A team led by a neurodevelopment researcher from the University of Texas at Dallas has uncovered some of the most compelling evidence to date showing parents who talk to their newborns more boost their brain development.

Using MRI and audio recordings, the researchers demonstrated how caregiver speech is related to newborn brain development in ways that support long-term language development. The work was published in Developmental Cognitive Neuroscience’s print issue in June and online on April 11. Dr Meghan Swanson, an assistant professor of psychology in the School of Behavioral and Brain Sciences, is the report’s principal author.

“This paper is a step toward understanding why children who hear more words go on to have better language skills and what process facilitates that mechanism,” Swanson said. “Ours is one of two new papers that are the first to show links between caregiver speech and how the brain’s white matter develops.”

White matter in the brain facilitates communication between various gray matter regions, where information processing takes place in the brain.

“This timing of home recordings was chosen because it straddles the emergence of words,” Swanson said. “We wanted to capture both this prelinguistic, babbling time frame, as well as a point after or near the emergence of talking.” It’s long been known that an infant’s home environment—especially the quality of caregiver speech —directly influences language acquisition, but the mechanisms behind this are unclear. Swanson’s team imaged several areas of the brain’s white matter, focusing on developing neurological pathways.

“The arcuate fasciculus is the fiber tract that everyone in neurobiology courses learns is essential to producing and understanding language, but that finding is based on adult brains,” Swanson said. “In these children, we looked at other potentially meaningful fiber tracts as well, including the uncinate fasciculus, which has been linked to learning and memory.” The researchers used the images to measure fractional anisotropy (FA). This metric for the freedom or restriction of water movement in the brain is used as a proxy for the progress of white matter development.

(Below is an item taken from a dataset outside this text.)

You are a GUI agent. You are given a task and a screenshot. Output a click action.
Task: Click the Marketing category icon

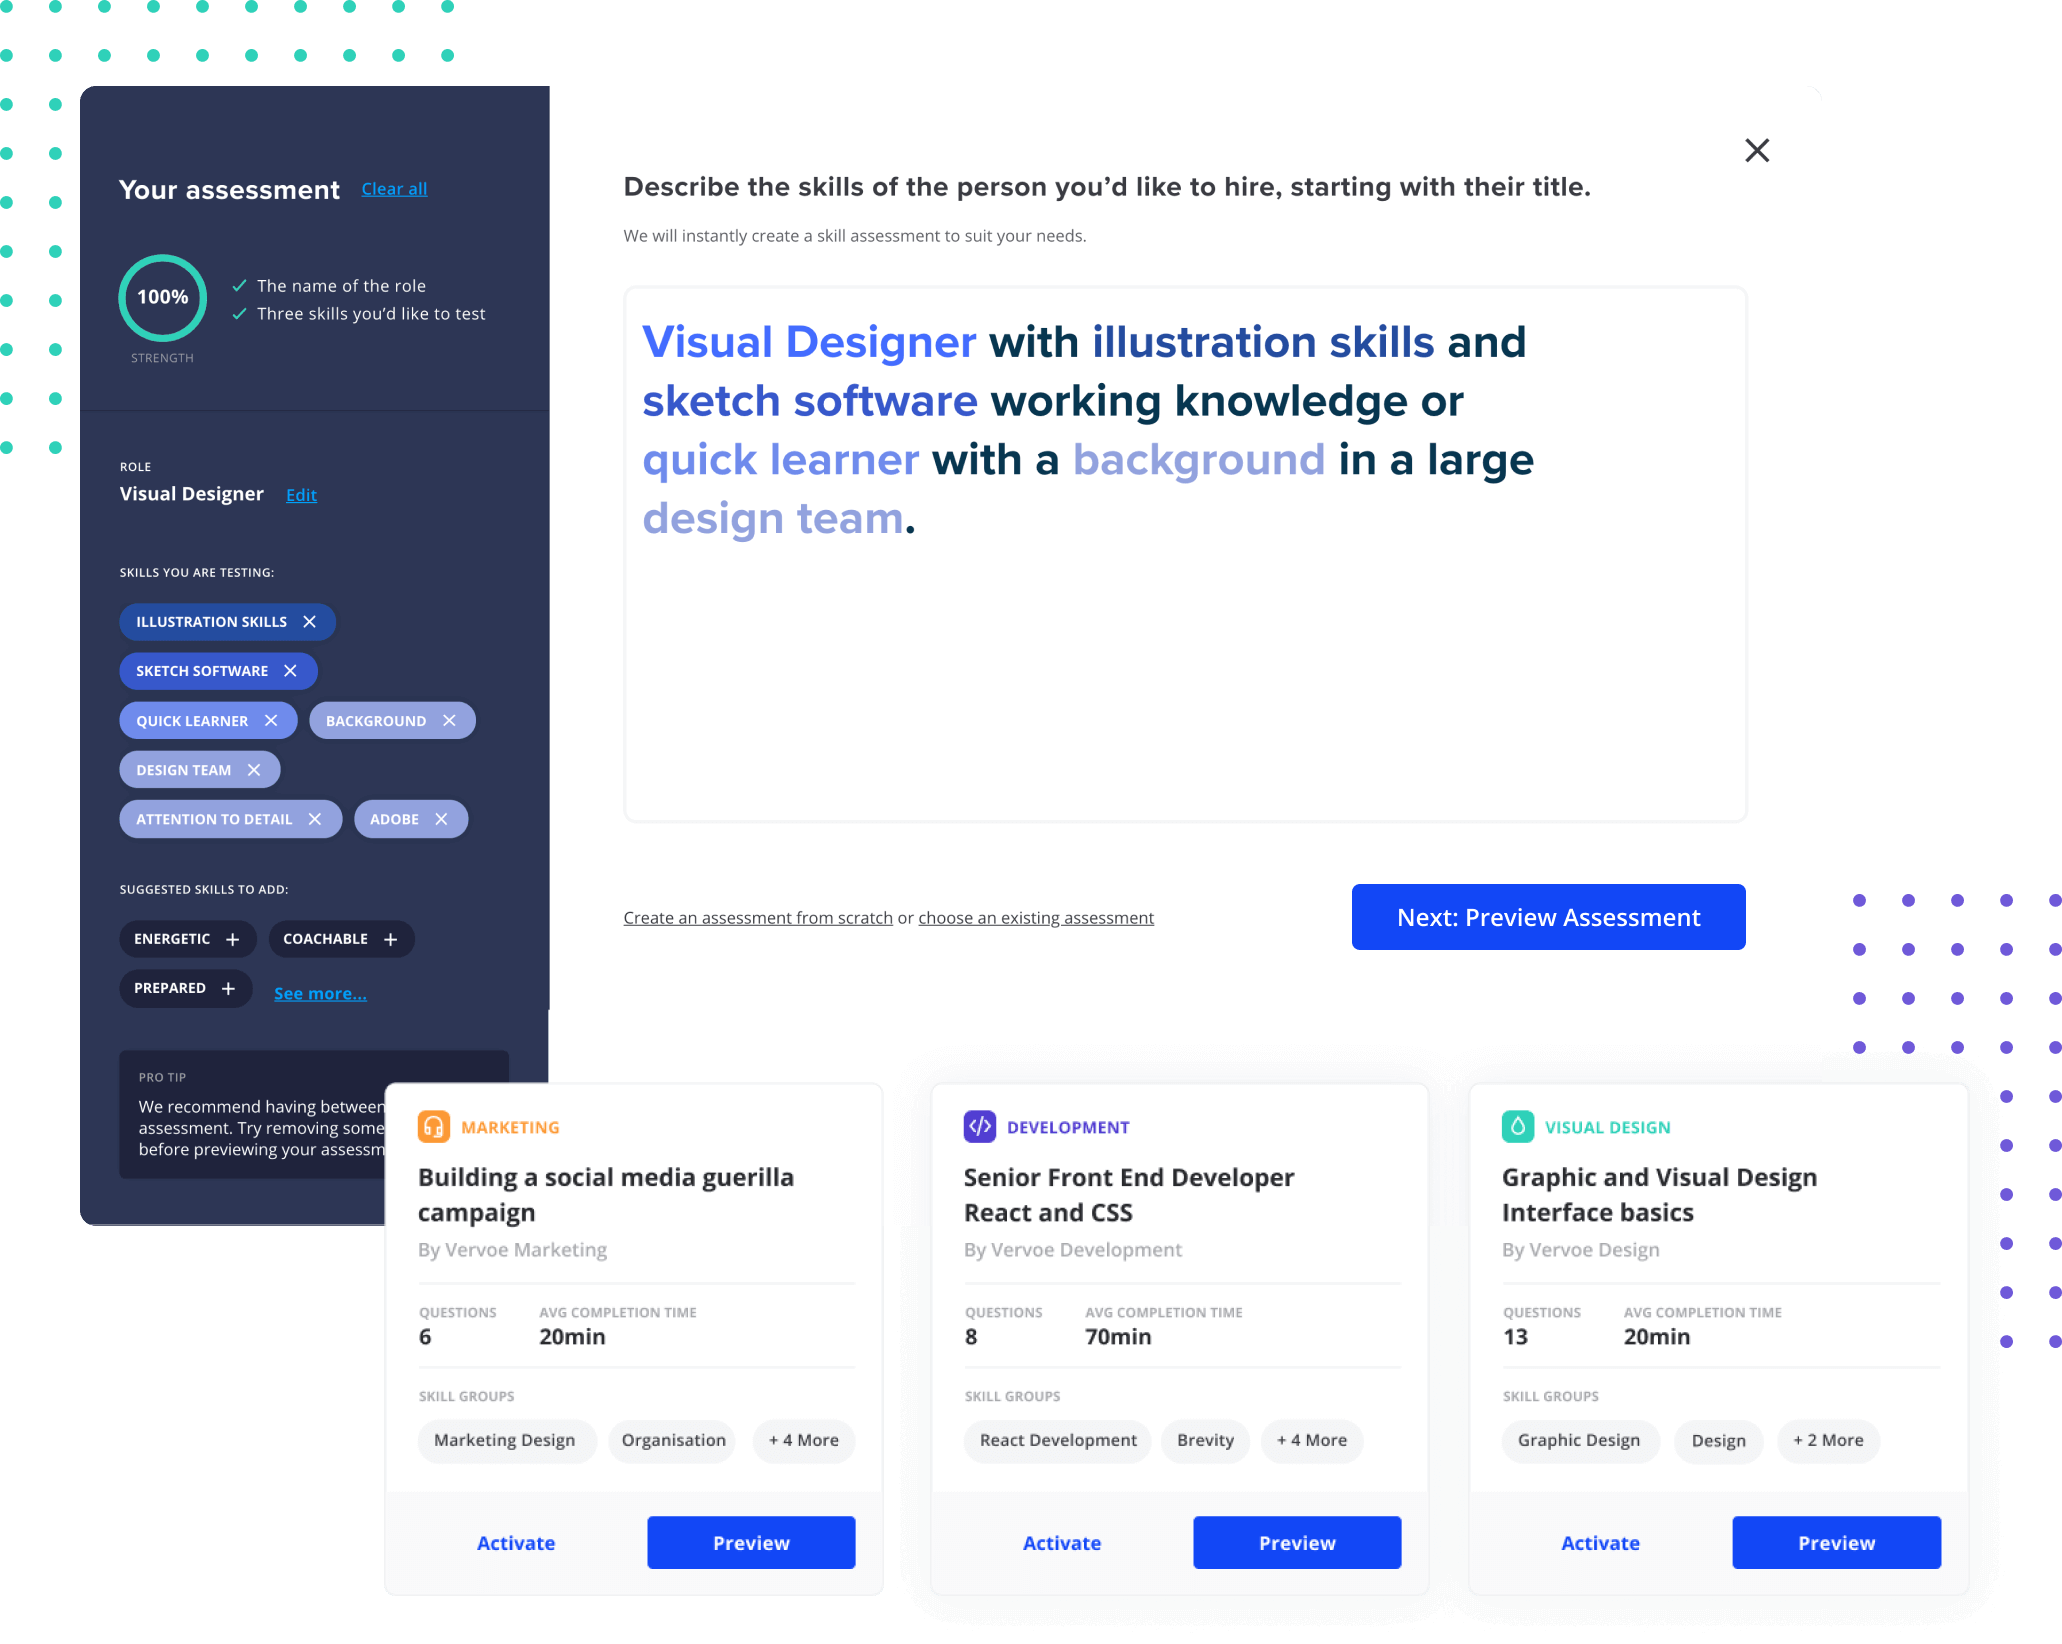(x=431, y=1126)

The study’s results align with other recent research showing that slower maturation of white matter confers a cognitive advantage.

“As a brain matures, it becomes less plastic—networks get set in place. But from a neurobiological standpoint, infancy is unlike any other time. An infant brain seems to rely on a prolonged period of plasticity to learn certain skills,” Swanson said. “The results show a clear, striking negative association between FA and child vocalization.”